国际英语新闻:Obama Hails Summit Accord, But Says Nuclear Terrorism Still a Risk
During six years of international meetings on nuclear security, which he initiated, the U.S. president said, "We’ve embraced a new type of thinking and a new type of action."
"This is a perfect example of a 21st-century security challenge that no one nation can solve alone," Obama said at the summit's plenary session Friday. "It requires coalitions and sustained coordination across borders and institutions."
He also met with a smaller gathering of the nations mostly closely involved in last year's nuclear agreement with Iran.
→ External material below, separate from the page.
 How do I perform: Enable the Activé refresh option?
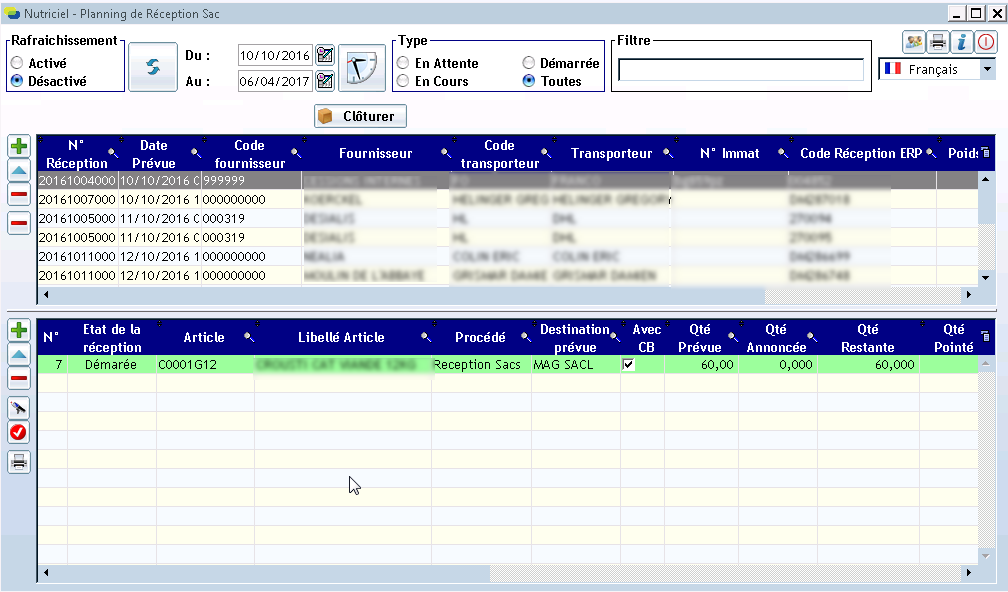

Obama said that deal was "a substantial success ... focused on the dangers of nuclear proliferation in a real way."
Nuclear sites' security
One U.S. lawmaker, Congressman Ed Royce, chairman of the House Foreign Affairs Committee, said, "We should assume terrorists will continue to seek out the weakest links at nuclear facilities around the globe."
World leaders also are concerned about the security of nuclear materials and facilities in countries such as nuclear armed Pakistan, where a terrorist attack in Lahore last Sunday killed more than 70 people, many of them Christians celebrating the Easter holiday.
Experts say security gaps remain for several reasons: there still is no international framework to monitor nuclear materials; some countries are unwilling to open up supplies intended for commercial use, and some militaries have been unable to agree on how to deal with their nuclear material.
"If you wanted to cause a nuclear incident, you might look for the country with the most vulnerable reactors," said James Andrew Lewis, head of the Strategic Technologies Program at the Center for Strategic and International Studies.